**本文**:
機械部品の熱処理・表面処理基礎講座

機械部品にはいろいろありますが、その多くは熱処理によって機械的性質を制御されています。さらに表面処理を適用すれば、表面には新たな特性が追加されて高性能・長寿命化は当然であり、付加価値も飛躍的に高まります。
本講座(全8章50講座)では、機械部品に用いられている金属材料(主に鉄鋼材料)の種類と、それらに適用されている熱処理(焼なまし、焼入れなど)および表面処理(浸炭・窒化処理、めっき、PVD・CVDなど)について、概略と特徴を紹介します。
第2章 鉄鋼製品に実施されている熱処理の種類とその役割

2-2 完全焼なましと焼ならしの役割

完全焼なましは、機械構造用炭素鋼および機械構造用合金鋼にはよく適用される処理で、主な役割は組織の調整と軟化です。鋳造や鍛造したままでは組織が不均一な場合や結晶粒が粗大化して機械的性質が劣化していることがあります。このような場合に、A3変態点より30~50℃高い温度に加熱してオーステナイト組織にしてから徐冷すると、フェライトとパーライトの均一な組織が得られます。このときの金属組織は各鋼種の平衡状態にほぼ準じて変化するため、機械構造用炭素鋼であれば、パーライトの占有率から炭素含有量を推定することができます。

図1に炭素含有量の異なる3種類の機械構造用鋼の完全焼なまし組織を示します。明らかに、炭素含有量の多い鋼種ほどパーライトの占有率が大きいことが分かります。パーライトとは、フェライトとセメンタイト(Fe3C)が層状に配列した共析組織ですから、共析鋼(約0.8%C鋼)の完全焼なまし組織は100%パーライトです。

図1 炭素量の異なる機械構造用炭素鋼の完全焼なまし組織

図1 炭素量の異なる機械構造用炭素鋼の完全焼なまし組織

得られる硬さは冷却速度に左右され、冷却速度が速いほど硬くなります。機械構造用炭素鋼の場合は通常炉冷しますが、合金元素が多い鋼種ほど硬化しやすいため、機械構造用合金鋼の場合は20℃/h以下で徐冷します。ただし、過冷オーステナイトからフェライト+パーライトへの変態が完全に終了すればよいため、500℃以下では空冷します。

焼ならしは、機械構造用鋼によく行われている熱処理で、A3変態点より高い温度で加熱保持してから空冷する操作です。熱間鍛造された鋼は結晶粒が粗大化して組織的にも不均一ですが、焼ならしを施すことによって結晶粒が微細化して均一組織になります。また、完全焼なましされた炭素工具鋼は初析セメンタイトが存在するため、次回で紹介する球状化焼なましの前処理として、Acm変態点以上に加熱して空冷する焼ならしを行います。

**提供情報**:
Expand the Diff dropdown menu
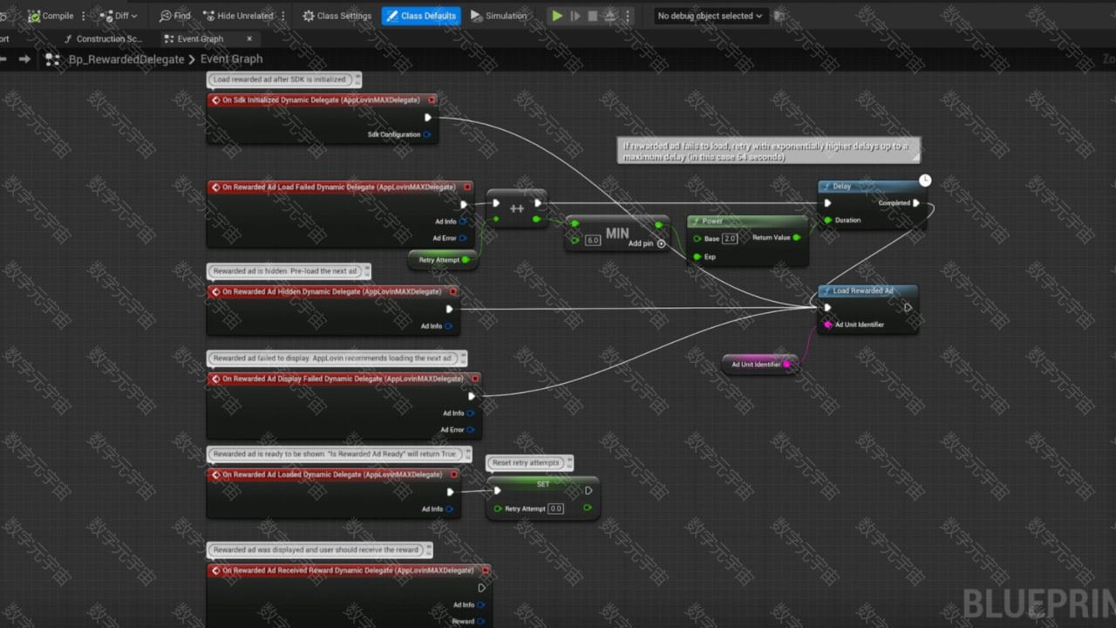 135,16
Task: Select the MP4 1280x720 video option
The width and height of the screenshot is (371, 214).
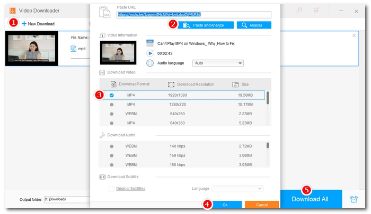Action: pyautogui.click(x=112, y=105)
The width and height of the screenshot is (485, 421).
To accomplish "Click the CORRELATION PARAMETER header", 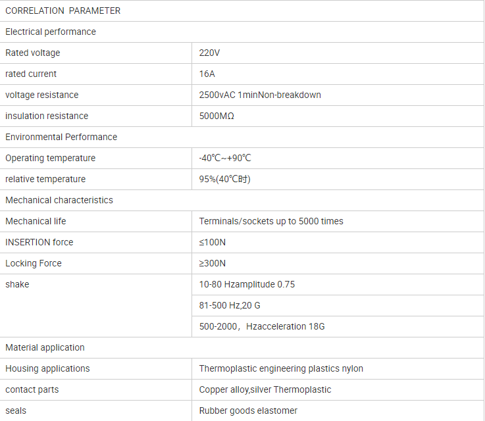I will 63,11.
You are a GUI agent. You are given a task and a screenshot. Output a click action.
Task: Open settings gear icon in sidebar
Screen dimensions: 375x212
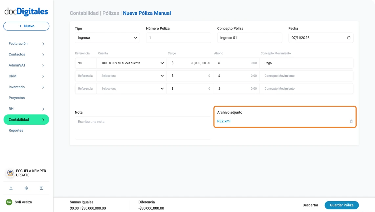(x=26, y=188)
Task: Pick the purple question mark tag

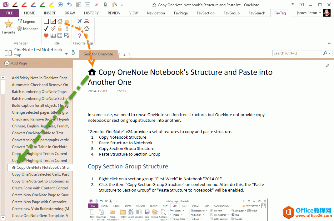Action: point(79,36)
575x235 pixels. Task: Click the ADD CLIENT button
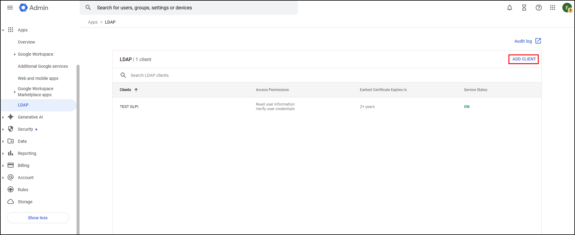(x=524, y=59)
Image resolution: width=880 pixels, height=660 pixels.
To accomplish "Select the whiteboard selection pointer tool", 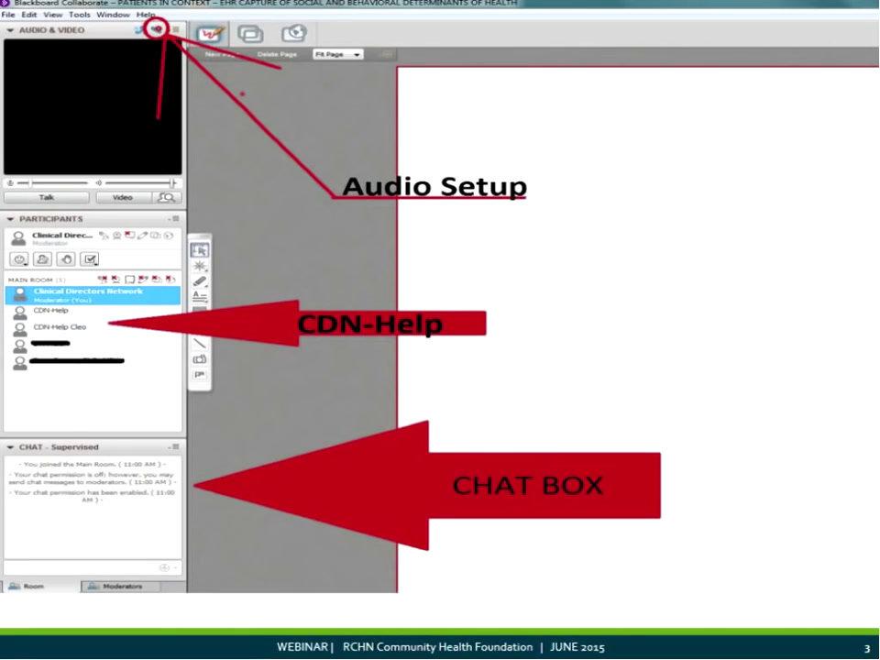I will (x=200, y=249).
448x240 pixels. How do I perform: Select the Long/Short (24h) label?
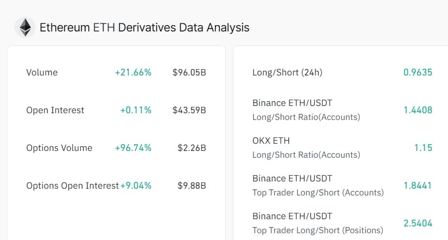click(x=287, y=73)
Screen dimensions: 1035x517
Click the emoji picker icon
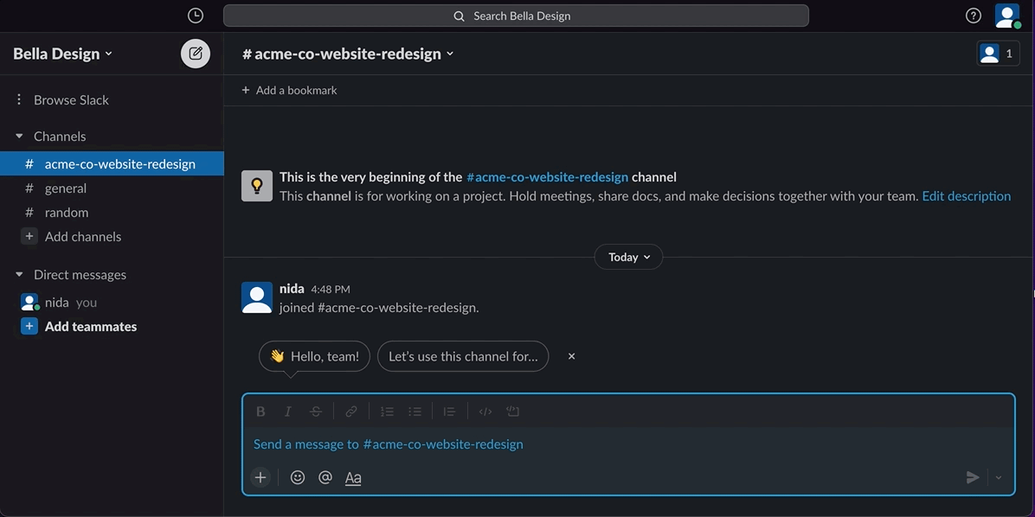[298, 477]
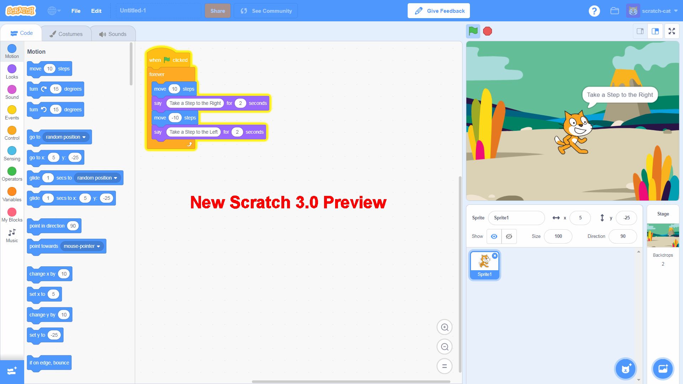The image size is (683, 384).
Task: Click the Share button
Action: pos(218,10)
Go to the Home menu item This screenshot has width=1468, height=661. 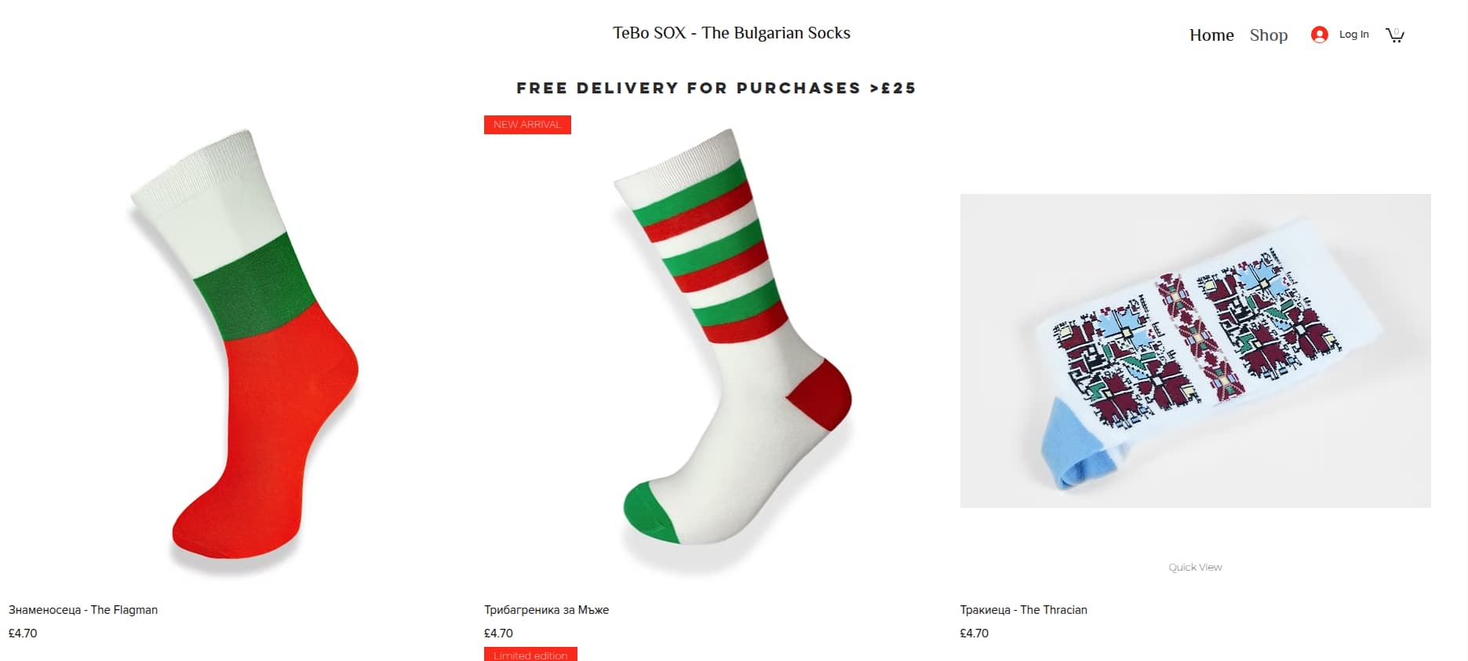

**演習課題**:
a. 熱処理の本文について、次の(i)〜(iii)が本文の内容と合うかどうかを判定し、それぞれ判断の決め手となる本文の語句を正確に引用してください。
(i) 共析鋼の完全焼なまし組織は、すべてパーライトである。
(ii) 機械構造用合金鋼の完全焼なましでは、500℃以下でも20℃/h以下の徐冷を続ける。
(iii) 焼ならしは、A3変態点より高い温度で加熱保持したあと炉冷する操作である。
b. 熱処理の本文を、最後の文の次から書き進めよ。

**課題別解答**:
a.
(i) はい。「共析鋼(約0.8%C鋼)の完全焼なまし組織は100%パーライトです」
(ii) いいえ。「500℃以下では空冷します」
(iii) いいえ。「A3変態点より高い温度で加熱保持してから空冷する操作です」

b.
機械構造用炭素鋼や機械構造用合金鋼は、完全焼なまししたものは軟らかすぎて、被削性があまり良くありません。ところが、焼ならし材は、完全焼なまししたものに比べて硬化しますから、被削性も改善されます。また、硬化と同時に強度も向上しますから、焼ならしは焼入れの代替処理として利用されることもあります。

図2は、機械構造用鋼(直径25mmの試験片)における、完全焼なましおよび焼ならししたときの平均的な硬さと炭素量の関係を示したものです。完全焼なましよりも焼ならし後の硬さのほうが高いことは明らかであり、しかも炭素量が多いほどその値は上昇します。

図2 機械構造用炭素鋼における炭素量と平均硬さの関係

図2 機械構造用炭素鋼における炭素量と平均硬さの関係

焼ならしによって得られる金属組織も、基本的にはフェライトとパーライトの混合組織です。ただし、オーステナイト化温度が異なると、同一寸法であり同一鋼種であっても、それらの占有率は異なります。図3は、直径10mmのS35Cについて、850~950℃で60分加熱後空冷したときの顕微鏡組織です。S35Cの最適焼ならし温度は850℃位であり、このときの金属組織は非常に微細なフェライト+パーライトです。しかし、オーステナイト化温度が高くなるとフェライト量が減少して、パーライトの占有率が多くなり、同時に結晶粒が粗大化して硬さも高くなります。とくに、950℃で焼ならししたときの金属組織は、熱間鍛造品にもよく見られる過熱組織の様相を呈しています。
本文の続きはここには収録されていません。